An interesting relation in the context of the MACS is the fact that \(\langle \sigma _\textrm{lab} \rangle v_\textrm{T}=\langle \sigma _\textrm{lab} v \rangle =\textrm{const}\) for s-wave neutron capture.

Historically, there is a theoretical and an experimental motivation for introducing the MACS. On the theory side, in the classical s-process model a full reaction network was simplified by only considering neutron capture reactions (neglecting the reverse, photodisintegration reactions because they are too slow at regular s-process conditions) and \(\beta ^-\) decays, and by assuming steady flow, i.e. the abundances have reached their equilibrium values and don’t change over time [10]. Further assuming that s-wave neutron capture dominates the (n, \(\gamma \)) cross sections and using a neutron flux \(n_\textrm{n}v_\textrm{T}\), it can be shown (e.g., [7]) that in the (local) steady-flow equilibrium there is a connection between the stellar MACS and the abundances of neighboring nuclides,

$$\begin{aligned} \langle \sigma ^* \rangle _\textrm{A}Y_\textrm{A}= \langle \sigma ^* \rangle _\textrm{B}Y_\textrm{B}= \textrm{const}. \end{aligned}$$

The constant is determined by the actual neutron exposure. Using long-term neutron exposures with an exponential decay in time, the classical s-process model identified several s-process contributions to the abundances, the main and weak s-process (a third component, the strong s-process, was also discussed for a while) [11]. The MACS is taken at \(\textrm{k}_\textrm{B}T=30\) keV, a typical value for He-shell flashes in AGB stars.

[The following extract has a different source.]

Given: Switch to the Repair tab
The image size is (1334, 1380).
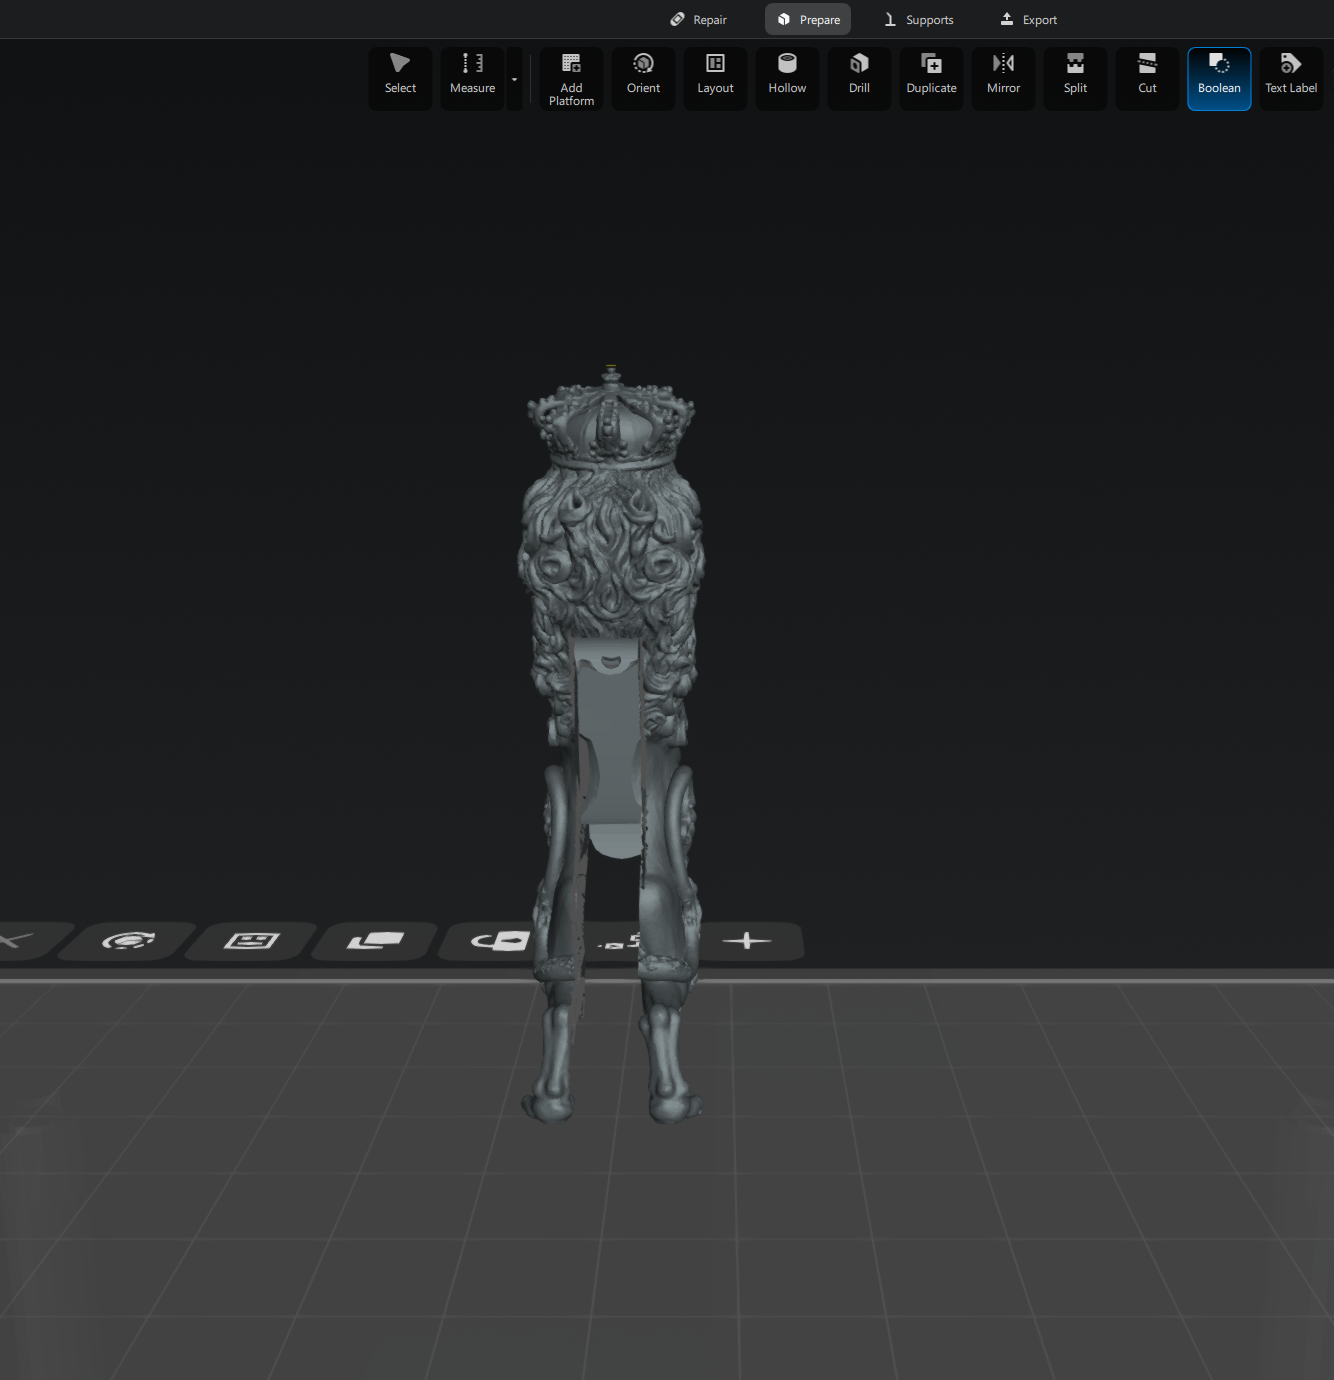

On the experimental side, Beer and Käppeler [12, 13] pioneered a method to directly measure the MACS by activation using a tailored neutron spectrum (obtained from the \(^7\)Li(p,n)\(^7\)B reaction) corresponding to a thermal energy spectrum at \(\textrm{k}_\textrm{B}T=25\) keV, very close to the energy distribution assumed for AGB stars. This not only allowed to directly determine the quantity required in the classical model but also solved experimental complications with time-of-flight (TOF) measurements and with the definition of the neutron spectrum for the activation method [14, 15]. This ground-breaking approach led to a wealth of experimental MACS data, also made available in dedicated compilations [16,17,18] for the s-process and also boosted theoretical s-process studies. Not all reactions of interest can be measured by activation, though, as this method requires an unstable final nucleus B. Therefore the activation measurements are supplemented by high-resolution TOF measurements probing the energy range required to compute the MACS. Unfortunately, often such measurements only published the derived 30 keV MACS instead of the measured cross sections. This loses information that could be helpful for a further theoretical analysis, especially when rates at other temperatures are needed.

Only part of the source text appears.